> [Exercise brief]:
Please report, as a single number, how many lines in the entries include the string "entry".
══ Data shown ══
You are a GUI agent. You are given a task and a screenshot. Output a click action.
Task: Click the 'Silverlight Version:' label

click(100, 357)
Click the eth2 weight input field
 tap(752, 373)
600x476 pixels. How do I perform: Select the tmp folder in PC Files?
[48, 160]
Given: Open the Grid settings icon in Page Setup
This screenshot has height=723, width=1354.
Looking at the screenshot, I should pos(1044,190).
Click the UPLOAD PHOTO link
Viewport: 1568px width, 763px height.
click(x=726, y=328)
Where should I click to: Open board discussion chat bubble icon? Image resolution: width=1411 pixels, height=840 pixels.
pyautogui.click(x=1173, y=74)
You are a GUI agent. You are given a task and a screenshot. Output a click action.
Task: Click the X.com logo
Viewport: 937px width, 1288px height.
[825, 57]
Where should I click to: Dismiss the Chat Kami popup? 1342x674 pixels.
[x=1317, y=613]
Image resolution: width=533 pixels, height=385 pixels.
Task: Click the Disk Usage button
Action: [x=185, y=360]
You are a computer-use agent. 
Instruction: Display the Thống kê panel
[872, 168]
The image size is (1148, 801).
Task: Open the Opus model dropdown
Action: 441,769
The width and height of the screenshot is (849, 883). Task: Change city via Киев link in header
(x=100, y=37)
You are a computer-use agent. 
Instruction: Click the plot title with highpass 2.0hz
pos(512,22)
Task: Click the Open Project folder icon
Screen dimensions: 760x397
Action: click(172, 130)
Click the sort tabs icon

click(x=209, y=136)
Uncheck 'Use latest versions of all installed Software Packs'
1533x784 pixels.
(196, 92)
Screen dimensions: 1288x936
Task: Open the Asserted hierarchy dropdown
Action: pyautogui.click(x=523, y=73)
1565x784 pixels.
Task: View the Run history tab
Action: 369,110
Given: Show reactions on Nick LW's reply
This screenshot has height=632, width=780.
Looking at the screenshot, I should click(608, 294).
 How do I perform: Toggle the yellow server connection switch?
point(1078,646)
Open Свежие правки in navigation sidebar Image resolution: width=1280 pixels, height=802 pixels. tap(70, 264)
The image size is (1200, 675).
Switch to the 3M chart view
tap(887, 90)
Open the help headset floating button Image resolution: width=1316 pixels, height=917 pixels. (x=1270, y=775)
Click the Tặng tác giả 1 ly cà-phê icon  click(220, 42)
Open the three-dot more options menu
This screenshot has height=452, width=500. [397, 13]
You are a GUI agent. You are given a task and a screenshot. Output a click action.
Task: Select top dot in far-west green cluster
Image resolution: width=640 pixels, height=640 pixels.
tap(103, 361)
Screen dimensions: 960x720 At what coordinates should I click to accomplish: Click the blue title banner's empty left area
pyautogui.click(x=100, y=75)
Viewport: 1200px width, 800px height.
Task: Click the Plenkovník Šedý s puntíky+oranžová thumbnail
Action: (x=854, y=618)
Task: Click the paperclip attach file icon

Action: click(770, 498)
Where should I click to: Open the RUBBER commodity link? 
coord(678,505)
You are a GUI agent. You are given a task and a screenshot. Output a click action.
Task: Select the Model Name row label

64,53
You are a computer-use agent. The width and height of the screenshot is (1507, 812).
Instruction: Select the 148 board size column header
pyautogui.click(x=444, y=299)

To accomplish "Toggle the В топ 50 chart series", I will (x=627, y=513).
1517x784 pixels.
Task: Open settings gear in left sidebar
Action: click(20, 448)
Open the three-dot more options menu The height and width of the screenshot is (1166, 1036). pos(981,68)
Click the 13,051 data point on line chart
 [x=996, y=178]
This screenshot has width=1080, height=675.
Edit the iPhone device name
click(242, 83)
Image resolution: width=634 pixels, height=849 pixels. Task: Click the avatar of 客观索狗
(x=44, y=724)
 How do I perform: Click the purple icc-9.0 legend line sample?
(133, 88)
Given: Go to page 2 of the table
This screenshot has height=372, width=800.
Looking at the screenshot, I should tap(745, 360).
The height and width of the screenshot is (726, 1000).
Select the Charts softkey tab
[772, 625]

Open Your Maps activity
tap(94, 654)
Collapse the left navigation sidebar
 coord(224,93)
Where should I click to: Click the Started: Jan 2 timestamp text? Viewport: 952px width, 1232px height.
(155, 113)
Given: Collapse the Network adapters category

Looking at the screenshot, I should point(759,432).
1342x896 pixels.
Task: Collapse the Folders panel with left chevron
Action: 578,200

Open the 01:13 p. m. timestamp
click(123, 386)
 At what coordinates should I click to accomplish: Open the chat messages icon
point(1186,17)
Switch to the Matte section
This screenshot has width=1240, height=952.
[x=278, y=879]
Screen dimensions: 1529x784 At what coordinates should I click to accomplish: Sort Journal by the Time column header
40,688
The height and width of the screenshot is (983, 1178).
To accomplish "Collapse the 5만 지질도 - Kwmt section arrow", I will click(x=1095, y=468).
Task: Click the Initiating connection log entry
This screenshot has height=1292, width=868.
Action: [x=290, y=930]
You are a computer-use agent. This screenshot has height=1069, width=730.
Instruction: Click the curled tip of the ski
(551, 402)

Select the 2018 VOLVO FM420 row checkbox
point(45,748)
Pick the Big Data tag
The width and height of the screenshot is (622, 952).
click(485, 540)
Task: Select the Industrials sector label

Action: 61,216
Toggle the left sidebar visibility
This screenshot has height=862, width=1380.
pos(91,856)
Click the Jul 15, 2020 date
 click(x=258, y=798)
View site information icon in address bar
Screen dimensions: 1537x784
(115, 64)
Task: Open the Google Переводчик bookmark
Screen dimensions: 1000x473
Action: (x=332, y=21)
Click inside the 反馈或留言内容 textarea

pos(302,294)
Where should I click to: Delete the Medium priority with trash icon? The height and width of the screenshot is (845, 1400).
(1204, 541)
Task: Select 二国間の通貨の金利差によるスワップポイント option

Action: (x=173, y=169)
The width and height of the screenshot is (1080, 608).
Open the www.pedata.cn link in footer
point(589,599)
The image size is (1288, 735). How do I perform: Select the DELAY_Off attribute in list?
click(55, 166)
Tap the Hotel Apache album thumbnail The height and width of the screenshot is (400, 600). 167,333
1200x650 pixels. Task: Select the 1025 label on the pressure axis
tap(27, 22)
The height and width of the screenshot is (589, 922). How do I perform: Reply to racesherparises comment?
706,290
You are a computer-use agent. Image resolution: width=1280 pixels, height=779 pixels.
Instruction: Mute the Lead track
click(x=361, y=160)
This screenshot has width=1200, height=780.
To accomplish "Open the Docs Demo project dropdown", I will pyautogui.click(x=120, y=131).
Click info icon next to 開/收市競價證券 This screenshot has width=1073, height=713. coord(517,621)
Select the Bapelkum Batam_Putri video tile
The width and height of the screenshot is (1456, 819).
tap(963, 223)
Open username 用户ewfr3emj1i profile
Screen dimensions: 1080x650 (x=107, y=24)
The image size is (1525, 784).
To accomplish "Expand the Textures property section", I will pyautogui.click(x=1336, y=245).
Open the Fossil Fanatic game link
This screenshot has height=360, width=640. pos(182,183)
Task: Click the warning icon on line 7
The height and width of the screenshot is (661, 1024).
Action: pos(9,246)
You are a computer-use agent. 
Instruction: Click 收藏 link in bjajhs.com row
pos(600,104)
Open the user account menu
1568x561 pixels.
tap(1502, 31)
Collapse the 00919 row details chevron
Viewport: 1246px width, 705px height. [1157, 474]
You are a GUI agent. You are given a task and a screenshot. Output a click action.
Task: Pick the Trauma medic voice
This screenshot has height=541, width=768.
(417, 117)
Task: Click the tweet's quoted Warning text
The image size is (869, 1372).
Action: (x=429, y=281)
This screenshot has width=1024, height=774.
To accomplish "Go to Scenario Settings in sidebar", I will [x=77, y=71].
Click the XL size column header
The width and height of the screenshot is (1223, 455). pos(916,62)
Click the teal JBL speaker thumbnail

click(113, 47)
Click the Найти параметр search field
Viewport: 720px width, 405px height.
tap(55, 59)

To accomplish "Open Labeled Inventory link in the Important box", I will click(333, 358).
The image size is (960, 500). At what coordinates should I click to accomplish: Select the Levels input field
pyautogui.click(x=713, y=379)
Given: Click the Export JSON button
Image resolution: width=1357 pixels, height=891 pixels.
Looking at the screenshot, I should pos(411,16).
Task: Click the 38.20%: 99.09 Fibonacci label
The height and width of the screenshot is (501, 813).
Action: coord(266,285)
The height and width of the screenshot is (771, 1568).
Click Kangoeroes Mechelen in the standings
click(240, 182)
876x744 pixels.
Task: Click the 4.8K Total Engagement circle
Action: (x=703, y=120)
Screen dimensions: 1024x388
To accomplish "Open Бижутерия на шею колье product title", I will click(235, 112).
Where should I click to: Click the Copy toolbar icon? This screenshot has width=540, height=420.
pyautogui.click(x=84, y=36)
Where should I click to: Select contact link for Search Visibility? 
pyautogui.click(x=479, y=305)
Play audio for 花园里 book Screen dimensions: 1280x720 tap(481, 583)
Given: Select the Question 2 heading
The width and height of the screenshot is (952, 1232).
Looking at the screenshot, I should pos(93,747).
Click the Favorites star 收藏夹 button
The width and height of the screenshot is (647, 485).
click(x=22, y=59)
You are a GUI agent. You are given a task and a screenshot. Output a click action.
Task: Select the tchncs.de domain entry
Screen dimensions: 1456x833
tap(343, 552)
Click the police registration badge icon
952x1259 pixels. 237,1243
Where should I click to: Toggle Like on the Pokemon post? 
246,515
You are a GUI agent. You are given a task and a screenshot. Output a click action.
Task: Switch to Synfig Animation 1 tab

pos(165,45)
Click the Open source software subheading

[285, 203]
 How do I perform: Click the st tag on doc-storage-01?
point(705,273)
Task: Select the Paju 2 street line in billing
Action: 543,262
═══
> [Expected answer]:
2